A l'écoute du titre, Wayfarers, les frissons courent et galopent sur la peau comme un shetland fougueux sur une plaine du comté de Cork, le fief de Sans Chateaux. Pour édifier ses compositions, Austin apporte son écriture et sa voix à la construction orchestrale pop fort réussie. C'est fin et élégant, les mélodies sont portées par une instrumentation efficace. Chris à la guitare, James à la trompette et batterie, Faoileann à la clarinette et violons, Caitlin au violon et Brian au violoncelle, entourent Austin qui maitrise toute l'instrumentation autant que son chant majestueux.
Holy Venus arrive dans les oreilles comme un panorama musical où resplendit la culture irlandaise. L'utilisation d'instruments traditionnels ajoute un air typique aux mélopées princières. En plongeant dans Lee Inland on part en balade le long de la rivière, bercés par la guitare, les violons et toujours ce grain de voix impressionnant d'Austin qui fluctue et circule, aérien, cristallin.

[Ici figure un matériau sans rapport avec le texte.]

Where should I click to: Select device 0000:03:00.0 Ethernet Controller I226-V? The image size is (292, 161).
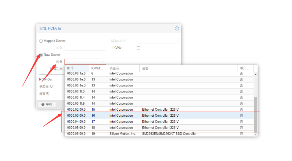(160, 116)
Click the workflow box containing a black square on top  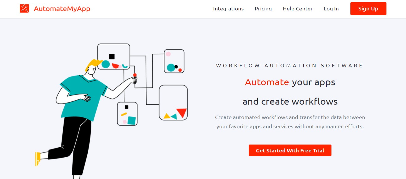click(114, 56)
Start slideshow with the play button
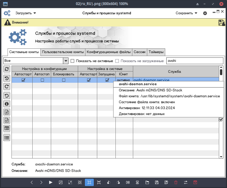227x188 pixels. click(51, 182)
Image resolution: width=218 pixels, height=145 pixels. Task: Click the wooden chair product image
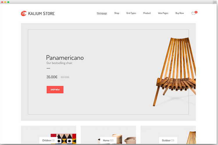point(174,71)
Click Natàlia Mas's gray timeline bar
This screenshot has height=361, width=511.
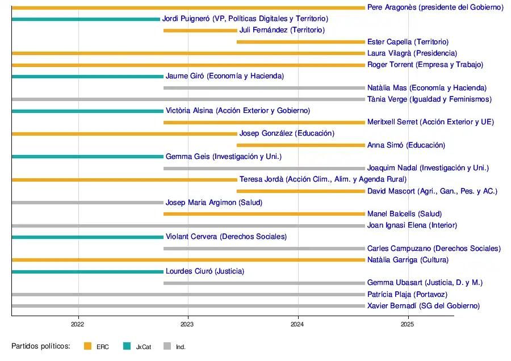264,88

L'artiste irlandais qui appréhende une thèse de doctorat, brillant, aime les voyages et rencontrer les autres. Il nourrit ses compositions de ses expériences qu'il nous livre sur Scholarship, avec son tempo virevoltant et dansant, sa trompette, sa harpe et orgue grandioses. L'Ep est fleuri de notes chatoyantes, d'un chant aussi coloré que les façades des maisons de Cork, de mélodies solides comme des forteresses, de rythmes aussi envoûtants que le whiskey, d'une orchestration aussi romantique que les collines recouvertes de rhododendrons, de troncs recouverts de mousse et de bruyère. Sans Châteaux nous offre un A wilting lilt, A Comma Hangs au jeu de guitare magique, au violoncelle élancé et libre... J'ai l'honneur et la chance d'avoir l'album Aspendale entre les mains avant sa parution et ce sera, croyez-moi, avec ce talent éblouissant dans le sillage de Sufjan Stevens et de Magnetic Fields, un des meilleurs disques de l'année 2016.